◆ **INSTRUCTIONS FOR THE TASK**: Every line from the one with "Execute Models icon" to the end of the entries, both included, is to be copied exactly; the other lines stay out.

◆ **SUPPLIED MATERIAL**:
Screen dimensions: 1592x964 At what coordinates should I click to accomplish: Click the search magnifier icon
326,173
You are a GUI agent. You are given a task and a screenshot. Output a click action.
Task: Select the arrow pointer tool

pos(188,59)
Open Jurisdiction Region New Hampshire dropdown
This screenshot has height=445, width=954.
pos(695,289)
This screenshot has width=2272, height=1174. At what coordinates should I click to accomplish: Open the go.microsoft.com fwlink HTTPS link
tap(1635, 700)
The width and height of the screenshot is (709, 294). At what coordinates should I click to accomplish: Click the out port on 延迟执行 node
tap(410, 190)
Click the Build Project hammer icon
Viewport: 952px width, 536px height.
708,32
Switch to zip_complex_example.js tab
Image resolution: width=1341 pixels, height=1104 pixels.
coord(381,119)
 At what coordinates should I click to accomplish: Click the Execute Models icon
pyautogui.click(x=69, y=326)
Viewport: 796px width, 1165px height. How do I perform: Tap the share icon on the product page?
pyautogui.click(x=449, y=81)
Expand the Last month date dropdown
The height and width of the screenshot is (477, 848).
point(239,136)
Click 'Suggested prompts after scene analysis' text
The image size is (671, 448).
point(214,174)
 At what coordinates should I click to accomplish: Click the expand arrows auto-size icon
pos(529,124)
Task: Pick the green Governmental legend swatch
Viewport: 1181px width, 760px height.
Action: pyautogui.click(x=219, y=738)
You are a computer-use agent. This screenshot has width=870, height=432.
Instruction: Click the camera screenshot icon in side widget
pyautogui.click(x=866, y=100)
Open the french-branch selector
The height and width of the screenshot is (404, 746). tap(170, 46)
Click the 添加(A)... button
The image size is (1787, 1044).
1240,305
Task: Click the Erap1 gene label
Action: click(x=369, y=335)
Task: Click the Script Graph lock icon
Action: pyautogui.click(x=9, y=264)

◆ **ANSWER BOX**:
 At what coordinates should I click to accomplish: Click the Execute Models icon
pyautogui.click(x=69, y=326)
Viewport: 796px width, 1165px height. How do I perform: Tap the share icon on the product page?
pyautogui.click(x=449, y=81)
Expand the Last month date dropdown
The height and width of the screenshot is (477, 848).
point(239,136)
Click 'Suggested prompts after scene analysis' text
The image size is (671, 448).
point(214,174)
 At what coordinates should I click to accomplish: Click the expand arrows auto-size icon
pos(529,124)
Task: Pick the green Governmental legend swatch
Viewport: 1181px width, 760px height.
Action: pyautogui.click(x=219, y=738)
You are a computer-use agent. This screenshot has width=870, height=432.
Instruction: Click the camera screenshot icon in side widget
pyautogui.click(x=866, y=100)
Open the french-branch selector
The height and width of the screenshot is (404, 746). tap(170, 46)
Click the 添加(A)... button
The image size is (1787, 1044).
1240,305
Task: Click the Erap1 gene label
Action: click(x=369, y=335)
Task: Click the Script Graph lock icon
Action: pyautogui.click(x=9, y=264)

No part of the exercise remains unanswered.